The order applies to as many as 12 barracks in the Smoke Bomb Hill area that failed an inspection last week and were deemed uninhabitable. U.S. Special Operations Command is one of the units affected by the sudden evacuation.  (Jeremiah Meaney/Army)

A mold infestation is forcing roughly 1,200 Fort Bragg soldiers to move out of their 1970s-built barracks, which will be demolished after the evacuation, the Army announced Thursday.

The order applies to as many as 12 barracks in the Smoke Bomb Hill area that failed an inspection last week and were deemed uninhabitable. U.S. Special Operations Command is one of the units affected by the sudden evacuation.

Commanders at the sprawling North Carolina base will do an audit of all available space in search of new quarters for the displaced soldiers, who may end up being housed far from their co-workers and units, Military Times reported Friday.

Officials do not have a time frame for when new living space for the soldiers will be constructed, according to the Military Times report.

“The relocation will be a deliberate, phased approach,” a statement by the service said. “Army leaders have committed substantial resources to address the barracks issues to ensure our soldiers are taken care of throughout the process.”

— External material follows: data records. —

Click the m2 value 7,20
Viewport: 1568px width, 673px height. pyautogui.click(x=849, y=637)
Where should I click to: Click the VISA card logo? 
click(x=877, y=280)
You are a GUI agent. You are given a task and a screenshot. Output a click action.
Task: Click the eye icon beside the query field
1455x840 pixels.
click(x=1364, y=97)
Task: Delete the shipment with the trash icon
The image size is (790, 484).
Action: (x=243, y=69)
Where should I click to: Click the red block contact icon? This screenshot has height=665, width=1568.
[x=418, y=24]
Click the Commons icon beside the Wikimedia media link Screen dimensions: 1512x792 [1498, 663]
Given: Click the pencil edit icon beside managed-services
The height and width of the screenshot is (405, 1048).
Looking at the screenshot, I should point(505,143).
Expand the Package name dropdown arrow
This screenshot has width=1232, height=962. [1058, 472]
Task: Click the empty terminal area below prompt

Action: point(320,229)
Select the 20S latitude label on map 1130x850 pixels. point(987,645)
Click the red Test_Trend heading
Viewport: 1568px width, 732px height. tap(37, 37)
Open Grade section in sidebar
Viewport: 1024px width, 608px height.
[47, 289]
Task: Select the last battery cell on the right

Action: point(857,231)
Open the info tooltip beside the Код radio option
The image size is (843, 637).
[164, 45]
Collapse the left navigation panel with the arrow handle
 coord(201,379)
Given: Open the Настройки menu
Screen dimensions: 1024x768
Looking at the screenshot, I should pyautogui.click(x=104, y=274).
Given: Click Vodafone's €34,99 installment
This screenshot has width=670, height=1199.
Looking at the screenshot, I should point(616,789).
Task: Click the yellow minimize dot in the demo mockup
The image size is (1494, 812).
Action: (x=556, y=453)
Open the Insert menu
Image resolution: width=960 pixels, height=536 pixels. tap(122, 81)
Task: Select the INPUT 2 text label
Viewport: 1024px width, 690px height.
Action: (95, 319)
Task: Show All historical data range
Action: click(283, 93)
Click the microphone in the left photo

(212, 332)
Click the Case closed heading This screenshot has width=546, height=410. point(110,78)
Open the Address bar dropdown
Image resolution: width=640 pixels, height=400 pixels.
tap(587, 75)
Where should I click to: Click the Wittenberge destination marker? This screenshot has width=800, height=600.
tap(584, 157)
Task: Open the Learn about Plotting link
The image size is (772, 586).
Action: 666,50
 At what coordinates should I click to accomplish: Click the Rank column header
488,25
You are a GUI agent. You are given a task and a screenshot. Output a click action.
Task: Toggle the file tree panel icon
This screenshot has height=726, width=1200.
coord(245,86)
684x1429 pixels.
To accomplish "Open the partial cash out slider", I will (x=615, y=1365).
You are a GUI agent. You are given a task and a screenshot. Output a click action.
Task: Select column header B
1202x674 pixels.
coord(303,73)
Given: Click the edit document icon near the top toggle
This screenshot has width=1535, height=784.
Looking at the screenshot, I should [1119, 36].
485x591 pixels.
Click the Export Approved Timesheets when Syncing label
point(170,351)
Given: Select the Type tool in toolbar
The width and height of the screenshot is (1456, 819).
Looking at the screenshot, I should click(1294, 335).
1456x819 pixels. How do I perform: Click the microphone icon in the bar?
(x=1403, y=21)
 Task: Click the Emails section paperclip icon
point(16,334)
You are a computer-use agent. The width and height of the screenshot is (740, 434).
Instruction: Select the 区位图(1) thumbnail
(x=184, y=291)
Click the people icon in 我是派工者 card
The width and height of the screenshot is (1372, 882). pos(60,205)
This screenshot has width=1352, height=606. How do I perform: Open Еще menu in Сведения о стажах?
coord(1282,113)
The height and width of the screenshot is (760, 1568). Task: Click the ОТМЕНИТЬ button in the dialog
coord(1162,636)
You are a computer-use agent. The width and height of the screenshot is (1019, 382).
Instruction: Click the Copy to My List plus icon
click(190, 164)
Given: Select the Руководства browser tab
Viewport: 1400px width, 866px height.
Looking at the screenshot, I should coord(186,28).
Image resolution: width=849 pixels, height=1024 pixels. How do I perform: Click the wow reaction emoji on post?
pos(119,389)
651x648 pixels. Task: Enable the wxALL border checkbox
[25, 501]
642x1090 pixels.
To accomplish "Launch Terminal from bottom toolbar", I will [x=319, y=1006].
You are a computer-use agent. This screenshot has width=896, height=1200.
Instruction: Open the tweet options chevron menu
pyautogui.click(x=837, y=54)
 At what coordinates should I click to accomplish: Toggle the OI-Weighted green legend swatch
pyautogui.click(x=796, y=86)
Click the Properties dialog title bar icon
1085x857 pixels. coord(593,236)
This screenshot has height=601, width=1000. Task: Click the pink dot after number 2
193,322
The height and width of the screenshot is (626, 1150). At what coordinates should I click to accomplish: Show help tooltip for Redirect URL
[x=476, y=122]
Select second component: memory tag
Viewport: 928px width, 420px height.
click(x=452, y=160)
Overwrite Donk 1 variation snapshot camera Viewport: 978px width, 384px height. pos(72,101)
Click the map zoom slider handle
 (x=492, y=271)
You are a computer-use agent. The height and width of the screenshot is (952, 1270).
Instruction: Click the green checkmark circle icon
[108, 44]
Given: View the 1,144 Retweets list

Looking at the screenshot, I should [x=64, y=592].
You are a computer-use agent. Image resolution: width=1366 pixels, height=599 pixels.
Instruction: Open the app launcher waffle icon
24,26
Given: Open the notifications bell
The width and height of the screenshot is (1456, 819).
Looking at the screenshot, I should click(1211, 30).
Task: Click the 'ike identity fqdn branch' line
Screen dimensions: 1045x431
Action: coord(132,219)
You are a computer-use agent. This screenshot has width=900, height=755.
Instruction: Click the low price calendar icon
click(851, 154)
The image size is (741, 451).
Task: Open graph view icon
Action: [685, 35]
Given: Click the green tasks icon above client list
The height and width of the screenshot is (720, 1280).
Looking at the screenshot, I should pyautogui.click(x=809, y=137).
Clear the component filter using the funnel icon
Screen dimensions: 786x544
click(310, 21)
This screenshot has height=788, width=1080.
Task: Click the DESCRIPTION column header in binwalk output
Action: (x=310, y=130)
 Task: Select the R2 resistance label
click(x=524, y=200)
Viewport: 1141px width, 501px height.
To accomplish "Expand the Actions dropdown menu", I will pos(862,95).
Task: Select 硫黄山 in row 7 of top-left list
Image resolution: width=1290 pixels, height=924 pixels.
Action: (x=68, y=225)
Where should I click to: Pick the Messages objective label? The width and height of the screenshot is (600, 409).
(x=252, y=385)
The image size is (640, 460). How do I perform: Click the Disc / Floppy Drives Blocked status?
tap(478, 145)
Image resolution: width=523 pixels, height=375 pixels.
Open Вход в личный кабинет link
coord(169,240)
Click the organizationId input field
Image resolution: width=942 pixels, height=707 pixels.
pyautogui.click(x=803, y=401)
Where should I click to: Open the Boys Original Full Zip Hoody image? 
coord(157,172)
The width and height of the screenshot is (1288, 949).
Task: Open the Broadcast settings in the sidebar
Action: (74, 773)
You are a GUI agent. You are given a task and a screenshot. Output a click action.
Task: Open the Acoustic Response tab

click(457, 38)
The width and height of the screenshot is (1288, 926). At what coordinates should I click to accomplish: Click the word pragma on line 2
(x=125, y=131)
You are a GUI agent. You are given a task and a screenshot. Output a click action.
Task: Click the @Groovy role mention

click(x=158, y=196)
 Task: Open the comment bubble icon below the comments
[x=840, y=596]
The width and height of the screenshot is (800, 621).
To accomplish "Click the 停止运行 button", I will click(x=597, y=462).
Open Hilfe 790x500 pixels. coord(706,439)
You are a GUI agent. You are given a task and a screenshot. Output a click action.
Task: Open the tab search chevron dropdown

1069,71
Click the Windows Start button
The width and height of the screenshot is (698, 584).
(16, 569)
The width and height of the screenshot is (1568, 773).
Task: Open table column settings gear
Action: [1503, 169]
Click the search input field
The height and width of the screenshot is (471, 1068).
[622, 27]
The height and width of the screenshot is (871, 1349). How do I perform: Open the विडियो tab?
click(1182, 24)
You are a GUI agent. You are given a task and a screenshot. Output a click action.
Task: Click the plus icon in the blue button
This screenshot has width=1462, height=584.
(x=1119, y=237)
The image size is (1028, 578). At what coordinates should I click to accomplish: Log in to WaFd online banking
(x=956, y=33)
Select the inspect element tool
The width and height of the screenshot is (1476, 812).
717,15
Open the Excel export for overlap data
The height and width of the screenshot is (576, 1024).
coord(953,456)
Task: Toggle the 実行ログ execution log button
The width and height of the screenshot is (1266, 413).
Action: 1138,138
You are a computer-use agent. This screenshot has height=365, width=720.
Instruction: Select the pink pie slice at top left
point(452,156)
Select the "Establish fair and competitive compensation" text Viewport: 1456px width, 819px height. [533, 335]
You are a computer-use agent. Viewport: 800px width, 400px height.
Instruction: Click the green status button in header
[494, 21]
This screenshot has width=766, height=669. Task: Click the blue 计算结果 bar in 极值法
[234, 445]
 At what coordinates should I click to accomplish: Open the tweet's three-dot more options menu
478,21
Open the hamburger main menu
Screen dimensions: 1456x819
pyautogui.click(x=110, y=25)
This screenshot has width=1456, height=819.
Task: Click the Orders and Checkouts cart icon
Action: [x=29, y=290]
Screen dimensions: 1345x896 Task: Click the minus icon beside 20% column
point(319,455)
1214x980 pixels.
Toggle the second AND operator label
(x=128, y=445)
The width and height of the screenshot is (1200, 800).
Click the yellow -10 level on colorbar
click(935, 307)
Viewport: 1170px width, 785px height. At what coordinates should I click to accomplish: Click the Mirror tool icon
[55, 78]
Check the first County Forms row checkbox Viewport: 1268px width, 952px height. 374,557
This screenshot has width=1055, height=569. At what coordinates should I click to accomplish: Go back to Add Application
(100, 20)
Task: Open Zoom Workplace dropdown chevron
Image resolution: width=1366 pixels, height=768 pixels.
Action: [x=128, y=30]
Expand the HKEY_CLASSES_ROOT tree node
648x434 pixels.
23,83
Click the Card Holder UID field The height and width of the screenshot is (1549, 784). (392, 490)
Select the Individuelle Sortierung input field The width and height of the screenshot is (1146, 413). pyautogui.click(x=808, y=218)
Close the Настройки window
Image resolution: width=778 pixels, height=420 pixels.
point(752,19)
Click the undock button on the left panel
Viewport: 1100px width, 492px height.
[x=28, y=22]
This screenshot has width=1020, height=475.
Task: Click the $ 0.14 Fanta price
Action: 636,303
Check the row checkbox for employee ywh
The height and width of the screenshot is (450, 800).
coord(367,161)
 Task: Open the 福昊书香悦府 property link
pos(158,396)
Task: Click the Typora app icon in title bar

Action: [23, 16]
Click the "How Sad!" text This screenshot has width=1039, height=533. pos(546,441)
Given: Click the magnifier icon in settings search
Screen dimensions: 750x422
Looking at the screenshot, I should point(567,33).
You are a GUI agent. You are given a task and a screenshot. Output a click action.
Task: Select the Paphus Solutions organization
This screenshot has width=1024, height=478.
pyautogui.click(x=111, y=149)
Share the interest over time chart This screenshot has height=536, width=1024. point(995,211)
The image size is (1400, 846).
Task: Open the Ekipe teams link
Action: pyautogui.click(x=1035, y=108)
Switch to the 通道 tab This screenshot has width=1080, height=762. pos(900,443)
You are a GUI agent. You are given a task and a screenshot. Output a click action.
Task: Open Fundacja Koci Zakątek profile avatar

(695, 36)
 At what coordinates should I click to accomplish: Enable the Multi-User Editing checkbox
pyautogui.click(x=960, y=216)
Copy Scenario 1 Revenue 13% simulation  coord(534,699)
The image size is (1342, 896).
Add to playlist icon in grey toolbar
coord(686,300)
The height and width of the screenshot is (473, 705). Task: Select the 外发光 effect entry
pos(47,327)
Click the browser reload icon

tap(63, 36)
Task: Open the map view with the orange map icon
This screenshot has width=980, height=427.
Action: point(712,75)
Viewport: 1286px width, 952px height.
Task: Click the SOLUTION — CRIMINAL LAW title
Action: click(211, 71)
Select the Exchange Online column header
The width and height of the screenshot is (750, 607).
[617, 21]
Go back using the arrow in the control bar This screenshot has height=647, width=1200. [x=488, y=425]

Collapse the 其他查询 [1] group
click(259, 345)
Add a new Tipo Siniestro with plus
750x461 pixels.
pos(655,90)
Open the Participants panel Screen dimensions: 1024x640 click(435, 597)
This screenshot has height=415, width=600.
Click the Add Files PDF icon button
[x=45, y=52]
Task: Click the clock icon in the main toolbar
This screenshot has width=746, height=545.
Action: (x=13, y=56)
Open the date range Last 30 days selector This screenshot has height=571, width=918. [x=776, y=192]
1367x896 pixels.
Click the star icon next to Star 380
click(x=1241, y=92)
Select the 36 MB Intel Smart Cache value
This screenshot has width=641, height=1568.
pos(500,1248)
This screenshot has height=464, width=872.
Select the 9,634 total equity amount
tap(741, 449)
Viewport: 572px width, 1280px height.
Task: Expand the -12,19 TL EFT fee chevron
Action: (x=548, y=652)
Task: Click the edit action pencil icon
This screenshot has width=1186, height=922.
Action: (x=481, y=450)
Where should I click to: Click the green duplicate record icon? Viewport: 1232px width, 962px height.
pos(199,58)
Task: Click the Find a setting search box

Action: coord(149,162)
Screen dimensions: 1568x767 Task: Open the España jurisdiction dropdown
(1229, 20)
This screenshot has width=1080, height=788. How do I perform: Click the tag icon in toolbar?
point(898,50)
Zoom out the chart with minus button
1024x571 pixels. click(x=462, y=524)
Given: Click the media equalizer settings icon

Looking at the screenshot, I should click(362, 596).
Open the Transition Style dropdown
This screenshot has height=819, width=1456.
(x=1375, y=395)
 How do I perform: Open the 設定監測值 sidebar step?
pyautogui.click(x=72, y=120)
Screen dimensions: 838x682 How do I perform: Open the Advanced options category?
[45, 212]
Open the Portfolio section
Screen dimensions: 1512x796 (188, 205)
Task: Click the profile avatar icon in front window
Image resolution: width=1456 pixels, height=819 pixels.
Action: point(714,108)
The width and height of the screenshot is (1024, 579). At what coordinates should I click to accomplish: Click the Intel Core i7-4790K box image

Mold has been a recurring problem in the barracks at Fort Bragg, prompting soldier complaints for years. In 2020, more than 200 were forced from their barracks because of the same issue, according to Military Times article published on Oct. 15 of that year.

Prolonged exposure to mold brings the risk of a range of health impacts. If inhaled, it can cause sneezing, runny nose and skin rashes. In the worst-case scenario, it can lead to upper chest infections.